I have also called doc.updateFields() and doc.updatePageLayout() before saving.
Despite these steps, the generated PDF still does not include the <Reference> tag in the TOC entries as seen when using Microsoft Word’s Save As PDF option. I can see the <Link> tag, but the <Reference> tag is missing in the logical structure.
I have already attached:
Sample code
Source DOCX
Generated PDF
Screenshots comparing the tag structure from Aspose vs Word
Could you please confirm if Aspose currently supports adding <Reference> tags for TOC entries in the PDF tag tree? If not, is there any workaround or upcoming feature planned to match Word’s output
Summary
When exporting a DOCX that contains a Table‑of‑Contents (TOC) to PDF with PdfSaveOptions.ExportDocumentStructure = true, Aspose.Words adds the usual accessibility tags (e.g., <Link> for the TOC entry) but does not currently emit a <Reference> tag for those entries. This differs from the tag structure produced by Microsoft Word’s Save As PDF feature.
Why it happens
The PDF‑structure export in the present Aspose.Words implementation creates tags for headings, paragraphs and hyperlinks, but the specific <Reference> element that links a visible TOC entry to its destination bookmark has not been implemented. Consequently, even with the \h switch in the TOC field and PdfSaveOptions.ExportDocumentStructure enabled, the logical structure lacks the <Reference> node.
What to do next
Verify you are on the latest Aspose.Words release – download the most recent build and repeat the export. If the <Reference> tag is still missing, the behavior is a limitation of the current library.
Create a minimal reproducible sample (a small DOCX with a TOC that uses the \h switch) and the code you use to save the PDF. This helps confirm that the issue is not document‑specific.

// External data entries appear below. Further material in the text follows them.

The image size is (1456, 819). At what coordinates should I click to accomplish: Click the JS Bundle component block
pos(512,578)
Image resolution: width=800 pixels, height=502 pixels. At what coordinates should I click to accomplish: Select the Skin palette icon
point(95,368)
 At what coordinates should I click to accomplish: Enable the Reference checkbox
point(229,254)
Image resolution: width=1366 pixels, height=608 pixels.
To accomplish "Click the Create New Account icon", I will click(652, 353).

Work‑around (post‑processing) – you can add the missing <Reference> tags after the PDF is generated by using Aspose.Pdf or another PDF manipulation library. The general steps are:
// a) Save the document to PDF with structure export enabled
var pdfSaveOptions = new Aspose.Words.Saving.PdfSaveOptions { ExportDocumentStructure = true };
doc.Save("output.pdf", pdfSaveOptions);
// b) Open the PDF with Aspose.Pdf
var pdf = new Aspose.Pdf.Document("output.pdf");
// c) Locate the <Link> elements that represent TOC entries and create matching <Reference> elements
foreach (var link in pdf.TaggedPdfStructure.Elements.Where(e => e.Tag == "Link"))
{
var reference = new Aspise.Pdf.TaggedPdfStructureElement(pdf, "Reference");
// Copy the destination identifier from the <Link> (adjust attribute names as needed)

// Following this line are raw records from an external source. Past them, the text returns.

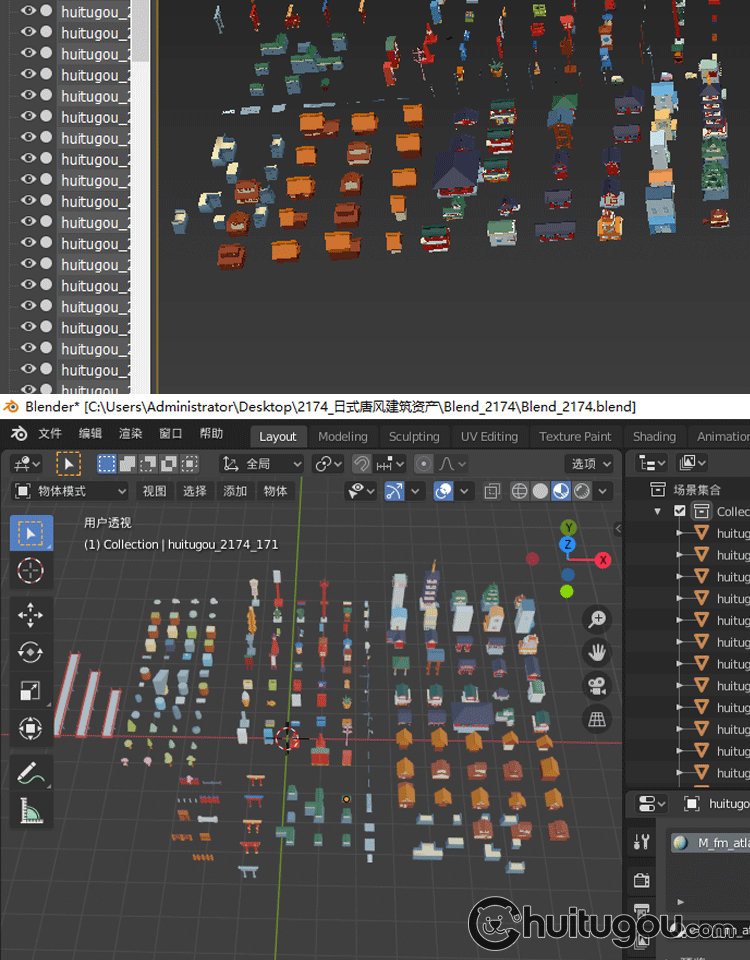The height and width of the screenshot is (960, 750).
Task: Activate the Move tool
Action: (31, 614)
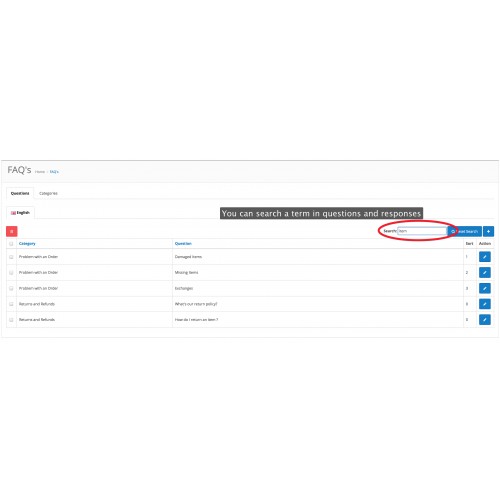Edit the Damaged Items question
The image size is (500, 500).
click(485, 257)
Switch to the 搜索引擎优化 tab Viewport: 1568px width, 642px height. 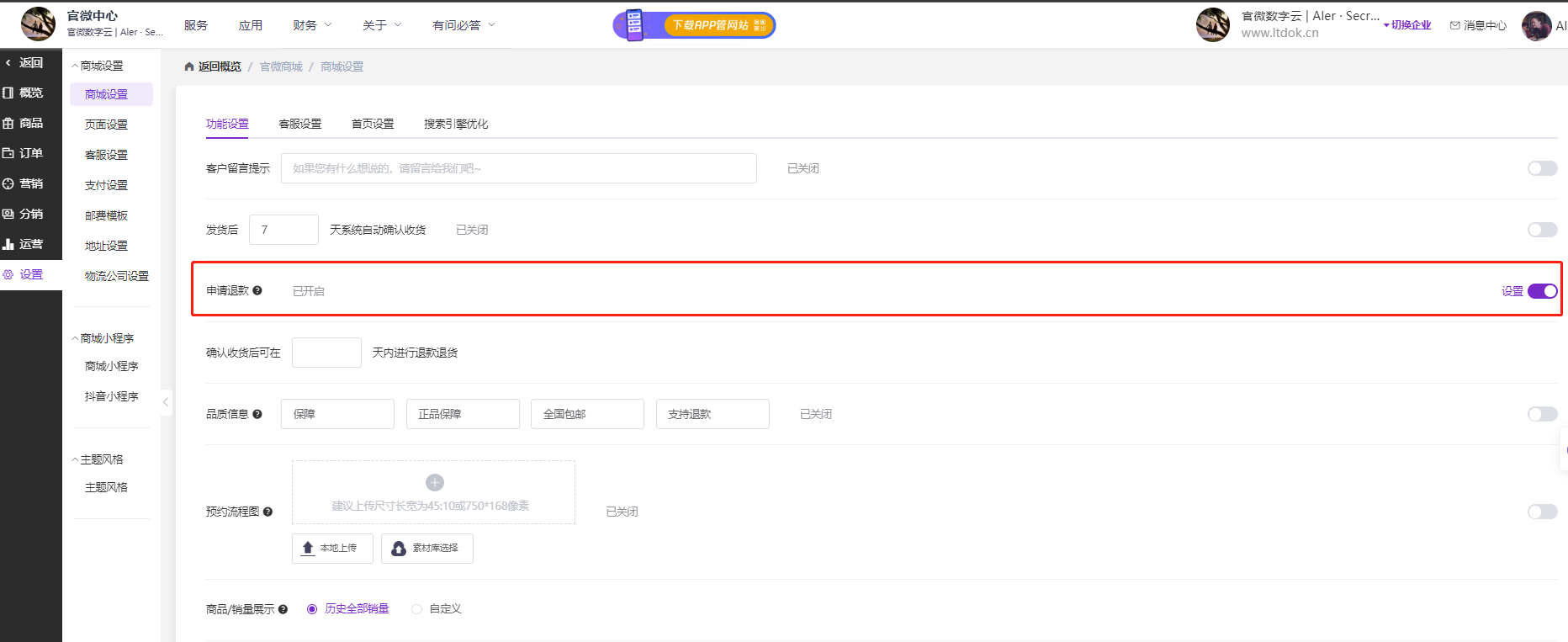click(456, 124)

if (link.Attributes.TryGetValue("Destination", out var dest))
reference.Attributes["ID"] = dest;
// Insert the <Reference> as a sibling of the <Link>
link.Parent.Elements.InsertAfter(reference, link);
}
// d) Save the modified PDF
pdf.Save("output_with_reference.pdf");
Note: The exact attribute names (Destination, ID, etc.) may differ; inspect the generated PDF to determine the correct ones.

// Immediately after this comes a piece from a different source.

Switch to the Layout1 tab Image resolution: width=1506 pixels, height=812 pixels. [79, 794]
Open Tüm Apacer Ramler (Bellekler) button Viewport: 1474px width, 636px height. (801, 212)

4. Monitor future releases – the Aspose.Words team is aware of this gap. Keep an eye on the release notes or contact Aspose support for updates on when (or if) native <Reference> tag generation will be added.
If you need further assistance with the post‑processing code or have additional details (SDK version, platform, etc.), feel free to share them.
This answer is based on the information currently available and does not claim a specific upcoming version or guaranteed fix.
I could not fully verify this explanation against the retrieved sources. Please double-check the behaviour in your environment and confirm the exact SDK/version.
@pvijji MS Word has different behavior when use Save As Adobe PDF and Save As and then select PDF format:
MS Word Save As Adobe PDF: ms_as_pdf.pdf (121.4 KB)
As you can see in the first case MS Word uses <Reference> tag for TOC items, but in the second case it uses <Link> tag, just like Aspose.Words does. So we can conclude Aspose.Words mimics MS Word behavior (Save As) when exporting TOC items logical structure.